Pretty Awesome

Pretty awesome stuff! See for yourself, idiot.

Friday, October 29, 2010

My therapist told me that if I’m to deal with my porn addiction I should start a “Masturbation Journal” chronicling every time I touch myself.

It sounds like a good idea in theory, but really I’m having a HARD time COMING to GRIPS with it.

Monday, October 25, 2010



I LOVE YOU BUT YOU'RE BRINGING ME DOWN.



Penn Station, New York City.

A portly black woman had just yelled at me for not knowing what the hell she was talking about.

I was standing on line waiting to hear anything regarding the delayed train I was supposed to take and stretching my calves, just for the hell of it, when a cutie patootie walked up and asked what I was doing.

So I told her.

Turns out we were to board the same train whenever the hell it arrived and that was that, but until then who knows what was gonna happen and for how long we'd be there!

She confided in me this was her first time alone in the city and I could see she was flustered with the delay.

Truth be told it was my first time as well but having just gone toe to toe with a couple Latin Kings on the sub ride over I was feeling refreshed; spritely, some might say.

So standing around in a line was no big whoop so long as I got to stretch my calves every now and then.

After exchanging pleasantries I offered my travel companion services in exchange for some "face time" along the way.

Now I'm not the kind of guy to judge someone as melodramatic, but her running for the exit while shrieking was a bit much.

And I felt awful when the cop with the K-9 tackled her.

So much so that standing in line afterward was a total drag; listening to everyone's complaints boiled my blood.

I mean, we were all going to reach our destination eventually.

We would all meet our families safely.

It's just that some of us weren't gonna get it wet.

Me being one of them.

That's why I slapped the broad who referred to our experience as "traumatic."

After that I snuck off into the bathroom and touched It.

Then I took a good long nap and had fanciful dreams.

I love New York.

Wednesday, October 20, 2010

The day you broke my heart I found my first grey pube.

Coincidence?



I think not.

Monday, October 18, 2010

Up in flames.

Jimmy’s shoulders were speckled gray with flecks of ashes.

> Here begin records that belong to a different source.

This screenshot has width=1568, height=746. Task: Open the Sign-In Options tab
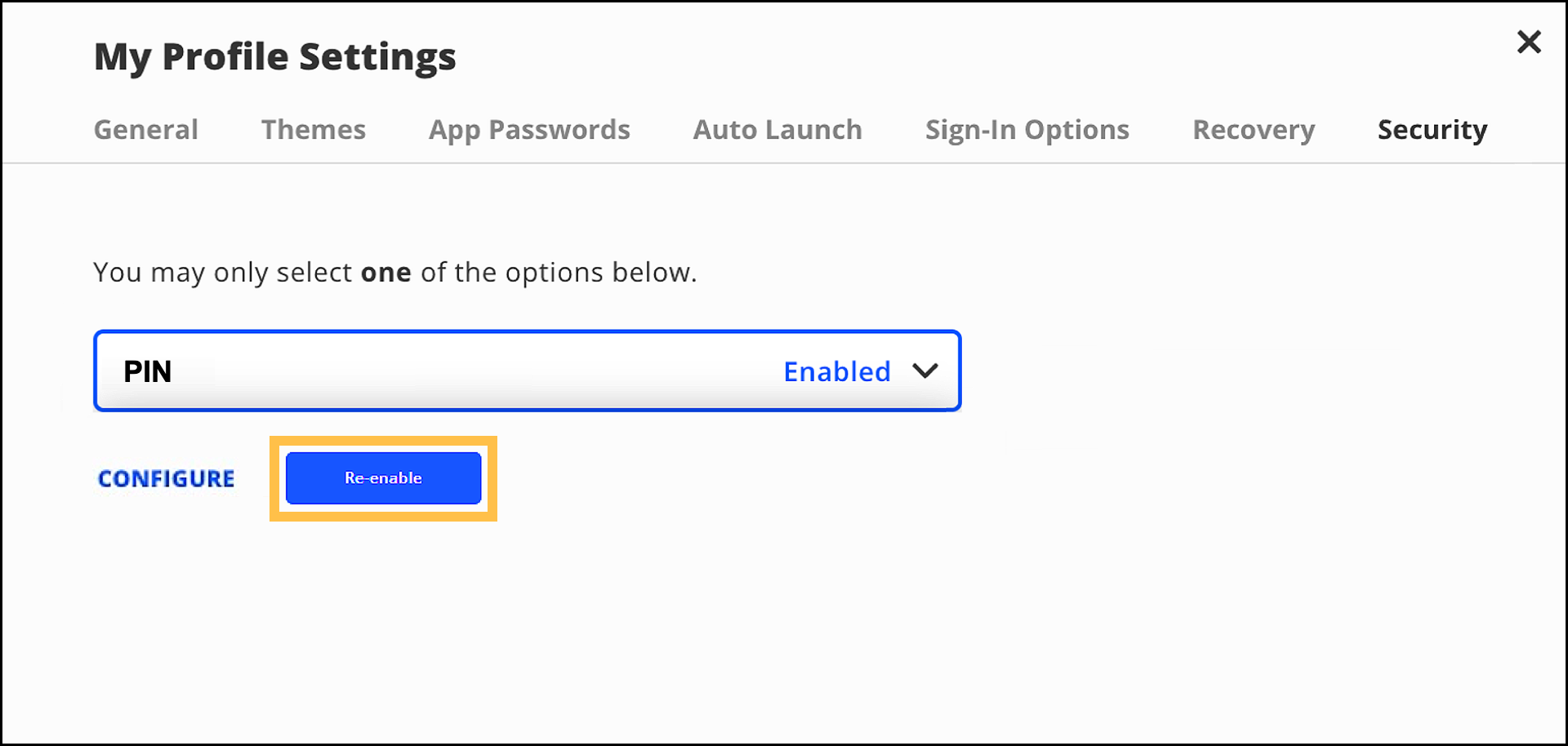(x=1027, y=129)
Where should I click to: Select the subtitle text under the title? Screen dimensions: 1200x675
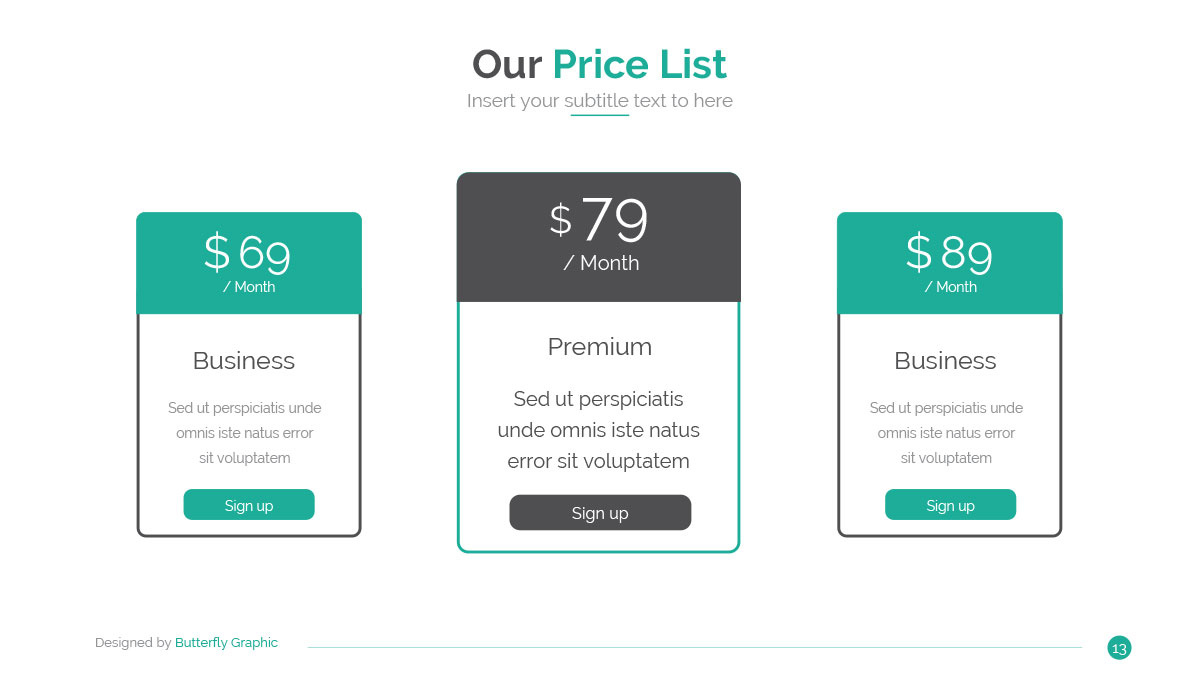point(600,101)
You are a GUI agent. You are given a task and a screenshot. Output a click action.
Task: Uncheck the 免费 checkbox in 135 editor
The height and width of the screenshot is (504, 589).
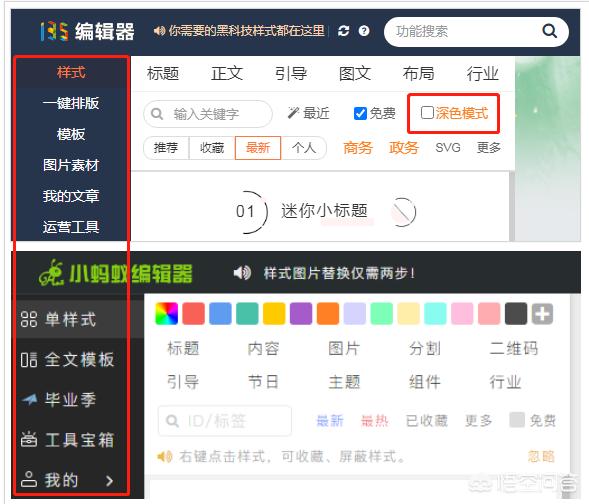(x=360, y=113)
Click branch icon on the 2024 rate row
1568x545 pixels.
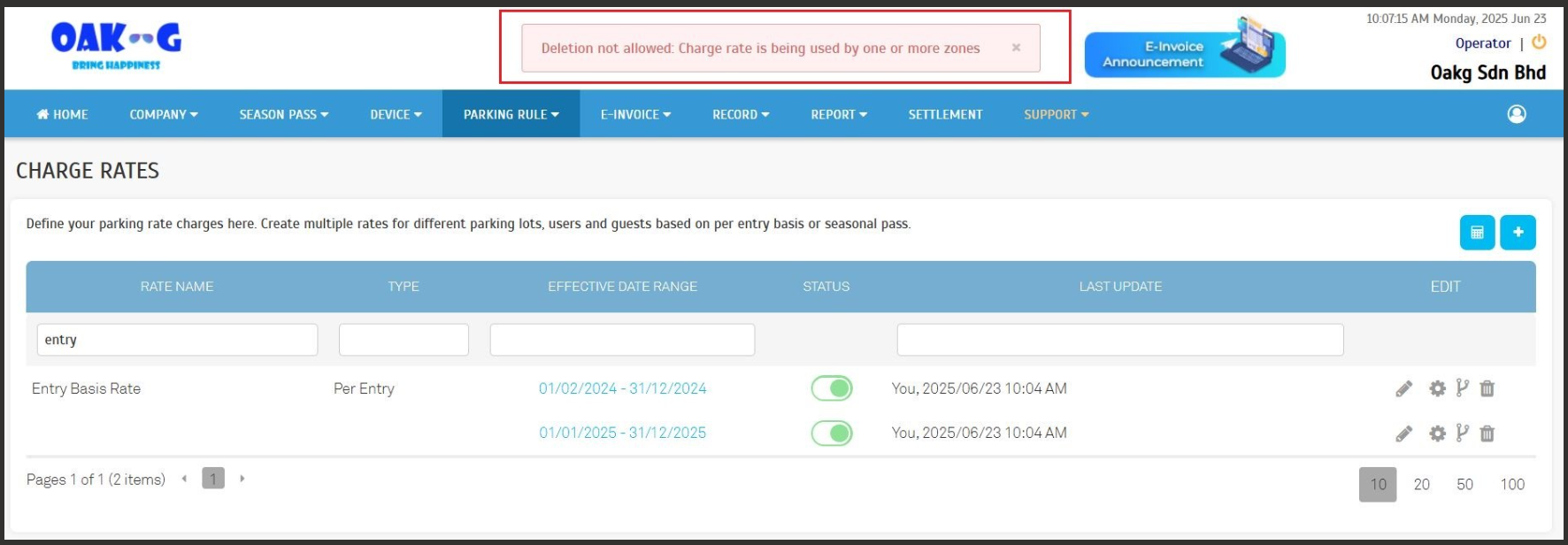tap(1462, 388)
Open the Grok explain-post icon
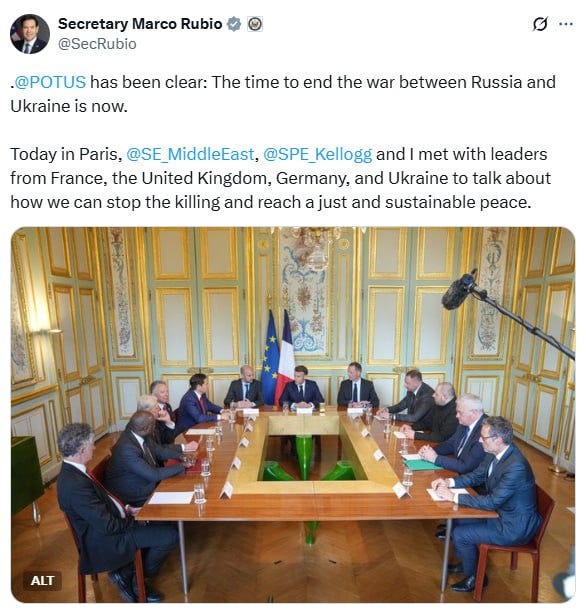 click(x=540, y=24)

The monochrome confetti which rained upon him was composed of memories; photo albums, marriage certificates, souvenirs of the life he had to leave.

Behind him, his dead wife with her unborn son cradled in embers. Their Chocolate Lab, not only melted but burnt to a crisp.

Before him, a path forged by violence, vengeance, and retribution.

Yes. The Bastards had found him.

But it wasn’t over.

This was just the beginning.

Saturday, October 16, 2010

Every day I breathe

Every day I wake

I find myself sparring with memories of you.

I find myself speeding through red lights.

Shouting at librarians.

Drinking coffee before bedtime.

Wondering why you no longer lie beside me

Why you find some illiterate with a speech impediment handsome

Why you gotta leave me hanging with my dick in my hand and a tear in my eye.

So I clench those fists.

Gnash those teeth.

And yeah, maybe I shadowbox a bit.

But that's cause you cut me up on the inside and I can't just shove Band-Aids up my ass, you know?

I fight through the pain.

I chew through remorse.

Head-butt walls of self-doubt.

Slam dance regret into submission.

Because your Camel Clutch has lost its grip on me.

And I'm a man. On a mission.

(LOL)


Thursday, October 14, 2010

I wrote a poem for you, my failed mistress.

Yeah, I wrote it. And it was for you.

What don't you get about that?

I don't care if your father won't let you answer the phone or the door.

I'm not some stupid asshole who gives up easily.

Believe me. You'll be hearing from me.

Monday, October 04, 2010

Sometimes I think the sole reason I was born was to get drunk and snort hand sanitizer.

Saturday, October 02, 2010

I slow danced with your ghost tonight and wept because it didn't end with a handie.